*GIVEN EXERCISE*: Copy the lines below word for word, leaving nothing out.
=======
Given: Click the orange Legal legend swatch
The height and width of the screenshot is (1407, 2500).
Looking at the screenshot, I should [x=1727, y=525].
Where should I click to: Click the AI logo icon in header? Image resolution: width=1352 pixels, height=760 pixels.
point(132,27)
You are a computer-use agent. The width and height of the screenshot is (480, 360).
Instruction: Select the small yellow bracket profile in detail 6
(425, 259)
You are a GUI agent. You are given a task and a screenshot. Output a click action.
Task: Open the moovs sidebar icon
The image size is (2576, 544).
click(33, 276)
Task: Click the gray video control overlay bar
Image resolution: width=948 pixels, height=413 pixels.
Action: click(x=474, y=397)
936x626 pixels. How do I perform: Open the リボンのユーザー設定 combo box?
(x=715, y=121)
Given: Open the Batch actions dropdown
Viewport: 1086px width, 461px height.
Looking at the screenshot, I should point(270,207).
=======
*EXERCISE ANSWER*:
Given: Click the orange Legal legend swatch
The height and width of the screenshot is (1407, 2500).
Looking at the screenshot, I should [x=1727, y=525].
Where should I click to: Click the AI logo icon in header? Image resolution: width=1352 pixels, height=760 pixels.
point(132,27)
You are a computer-use agent. The width and height of the screenshot is (480, 360).
Instruction: Select the small yellow bracket profile in detail 6
(425, 259)
You are a GUI agent. You are given a task and a screenshot. Output a click action.
Task: Open the moovs sidebar icon
The image size is (2576, 544).
click(33, 276)
Task: Click the gray video control overlay bar
Image resolution: width=948 pixels, height=413 pixels.
Action: click(x=474, y=397)
936x626 pixels. How do I perform: Open the リボンのユーザー設定 combo box?
(x=715, y=121)
Given: Open the Batch actions dropdown
Viewport: 1086px width, 461px height.
Looking at the screenshot, I should point(270,207).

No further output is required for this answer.